Your answer should be the lines below from the one with "Image resolution: width=1280" to the one with "Task: Click the Applikationslogs", both included, given again exactly and with nothing added.
##### DATA EXTRACT #####
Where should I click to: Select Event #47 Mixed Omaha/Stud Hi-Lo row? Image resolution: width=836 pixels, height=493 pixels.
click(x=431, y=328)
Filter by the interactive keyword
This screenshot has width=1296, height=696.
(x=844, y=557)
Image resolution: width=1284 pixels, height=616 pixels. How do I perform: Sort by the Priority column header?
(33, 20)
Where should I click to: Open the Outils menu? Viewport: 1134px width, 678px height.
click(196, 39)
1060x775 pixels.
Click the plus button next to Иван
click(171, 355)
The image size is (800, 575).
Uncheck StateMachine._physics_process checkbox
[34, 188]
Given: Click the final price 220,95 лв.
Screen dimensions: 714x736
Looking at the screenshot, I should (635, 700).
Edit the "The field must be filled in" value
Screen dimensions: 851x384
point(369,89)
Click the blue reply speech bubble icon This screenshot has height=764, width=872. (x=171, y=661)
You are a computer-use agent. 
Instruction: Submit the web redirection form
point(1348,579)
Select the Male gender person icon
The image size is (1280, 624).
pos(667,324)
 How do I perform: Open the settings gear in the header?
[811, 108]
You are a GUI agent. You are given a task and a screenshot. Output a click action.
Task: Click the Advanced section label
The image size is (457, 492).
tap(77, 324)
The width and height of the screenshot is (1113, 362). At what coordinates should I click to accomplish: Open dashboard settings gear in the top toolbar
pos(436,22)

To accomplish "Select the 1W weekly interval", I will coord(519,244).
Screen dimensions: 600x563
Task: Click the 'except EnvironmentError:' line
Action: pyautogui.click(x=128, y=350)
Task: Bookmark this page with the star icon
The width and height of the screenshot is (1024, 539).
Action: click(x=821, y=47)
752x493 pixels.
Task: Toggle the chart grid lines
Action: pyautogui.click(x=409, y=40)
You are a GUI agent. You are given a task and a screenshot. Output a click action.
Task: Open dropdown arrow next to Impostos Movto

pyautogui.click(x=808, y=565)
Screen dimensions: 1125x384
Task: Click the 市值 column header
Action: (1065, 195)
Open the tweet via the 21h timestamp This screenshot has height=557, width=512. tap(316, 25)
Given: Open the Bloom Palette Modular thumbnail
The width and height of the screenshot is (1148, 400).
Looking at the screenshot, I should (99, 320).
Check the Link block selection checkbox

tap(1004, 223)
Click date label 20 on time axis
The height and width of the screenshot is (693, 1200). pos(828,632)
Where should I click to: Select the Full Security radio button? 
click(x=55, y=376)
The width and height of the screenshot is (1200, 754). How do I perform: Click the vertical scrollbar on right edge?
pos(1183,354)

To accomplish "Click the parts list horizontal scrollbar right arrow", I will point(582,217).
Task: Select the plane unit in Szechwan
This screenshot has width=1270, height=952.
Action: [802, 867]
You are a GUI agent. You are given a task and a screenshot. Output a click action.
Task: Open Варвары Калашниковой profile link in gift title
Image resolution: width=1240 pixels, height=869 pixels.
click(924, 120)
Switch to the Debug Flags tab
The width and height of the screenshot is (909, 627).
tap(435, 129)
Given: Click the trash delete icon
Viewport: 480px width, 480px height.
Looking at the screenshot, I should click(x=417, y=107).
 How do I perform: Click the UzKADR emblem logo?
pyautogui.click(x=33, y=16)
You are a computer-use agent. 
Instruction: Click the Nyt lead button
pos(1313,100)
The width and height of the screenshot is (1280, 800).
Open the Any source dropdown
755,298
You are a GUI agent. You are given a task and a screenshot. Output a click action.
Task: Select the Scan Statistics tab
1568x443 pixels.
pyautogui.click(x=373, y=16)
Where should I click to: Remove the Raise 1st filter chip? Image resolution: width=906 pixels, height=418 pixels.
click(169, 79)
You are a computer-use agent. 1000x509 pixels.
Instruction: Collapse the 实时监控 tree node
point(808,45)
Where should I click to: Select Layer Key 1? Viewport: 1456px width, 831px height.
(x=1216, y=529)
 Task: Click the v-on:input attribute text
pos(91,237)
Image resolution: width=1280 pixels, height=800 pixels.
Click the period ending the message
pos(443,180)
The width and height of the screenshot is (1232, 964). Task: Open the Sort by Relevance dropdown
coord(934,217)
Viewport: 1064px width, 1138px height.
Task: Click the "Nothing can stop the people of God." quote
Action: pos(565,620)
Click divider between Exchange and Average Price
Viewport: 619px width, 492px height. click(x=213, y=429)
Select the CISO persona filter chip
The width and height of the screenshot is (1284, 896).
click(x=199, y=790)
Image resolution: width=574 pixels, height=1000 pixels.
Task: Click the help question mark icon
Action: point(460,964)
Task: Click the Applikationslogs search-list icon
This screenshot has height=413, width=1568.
#####
> WRITTEN SOLUTION
Image resolution: width=1280 pixels, height=800 pixels.
Click the period ending the message
pos(443,180)
The width and height of the screenshot is (1232, 964). Task: Open the Sort by Relevance dropdown
coord(934,217)
Viewport: 1064px width, 1138px height.
Task: Click the "Nothing can stop the people of God." quote
Action: pos(565,620)
Click divider between Exchange and Average Price
Viewport: 619px width, 492px height. click(x=213, y=429)
Select the CISO persona filter chip
The width and height of the screenshot is (1284, 896).
click(x=199, y=790)
Image resolution: width=574 pixels, height=1000 pixels.
Task: Click the help question mark icon
Action: point(460,964)
Task: Click the Applikationslogs search-list icon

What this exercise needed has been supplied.